Collected data:
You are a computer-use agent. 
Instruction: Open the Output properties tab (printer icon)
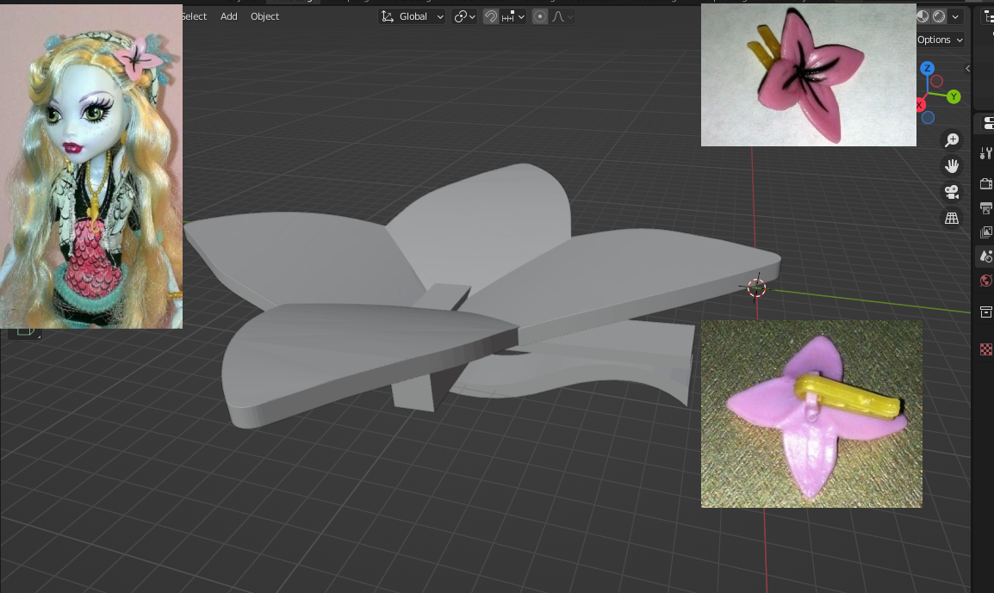pos(986,207)
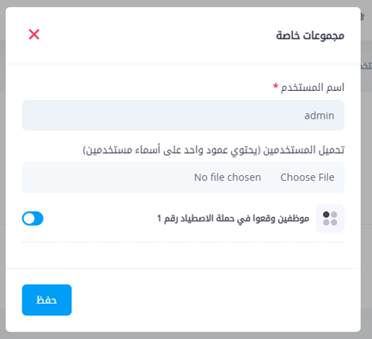Click the No file chosen text
Image resolution: width=372 pixels, height=339 pixels.
click(228, 178)

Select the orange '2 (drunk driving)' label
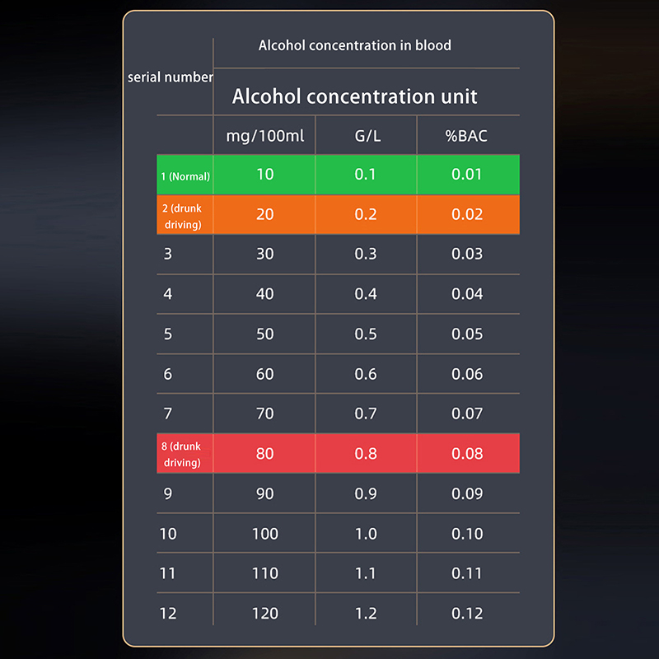(182, 215)
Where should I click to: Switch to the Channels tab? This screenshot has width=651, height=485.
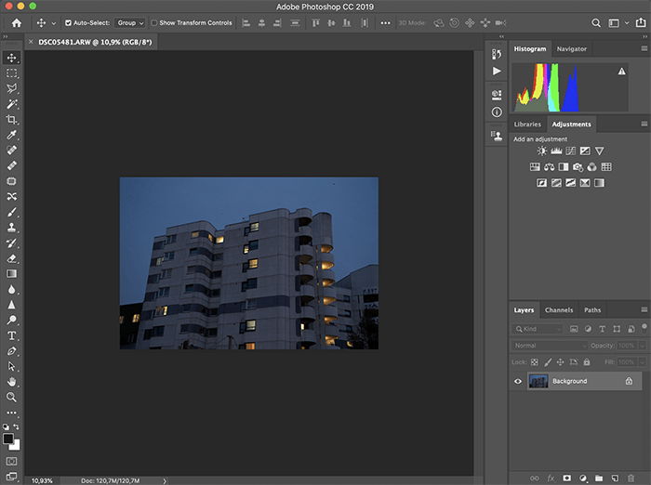tap(559, 310)
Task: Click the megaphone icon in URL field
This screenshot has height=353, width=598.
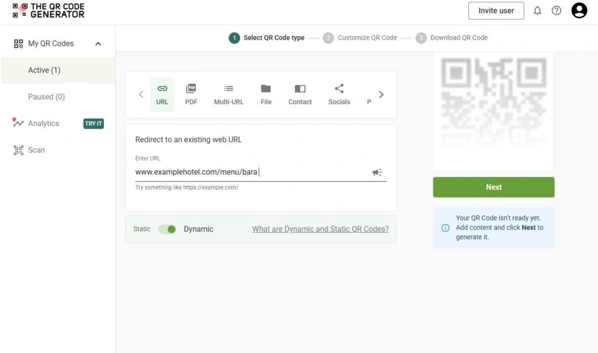Action: (x=377, y=172)
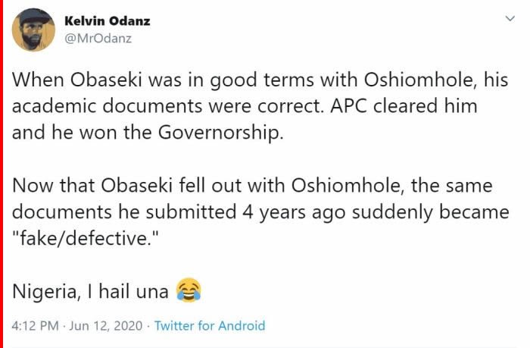
Task: Click the phrase "academic documents"
Action: [108, 106]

Instructions to follow =
Verbatim, write out the line containing "Select the orange '2 (drunk driving)' label" and all later lines through the end of the records, leaving every picture out.

Exercise result =
Select the orange '2 (drunk driving)' label
(182, 215)
Where should I click to: Switch to the Channels tab? This screenshot has width=651, height=485.
tap(559, 310)
Task: Click the megaphone icon in URL field
This screenshot has height=353, width=598.
Action: (x=377, y=172)
Task: Click the phrase "academic documents"
Action: [108, 106]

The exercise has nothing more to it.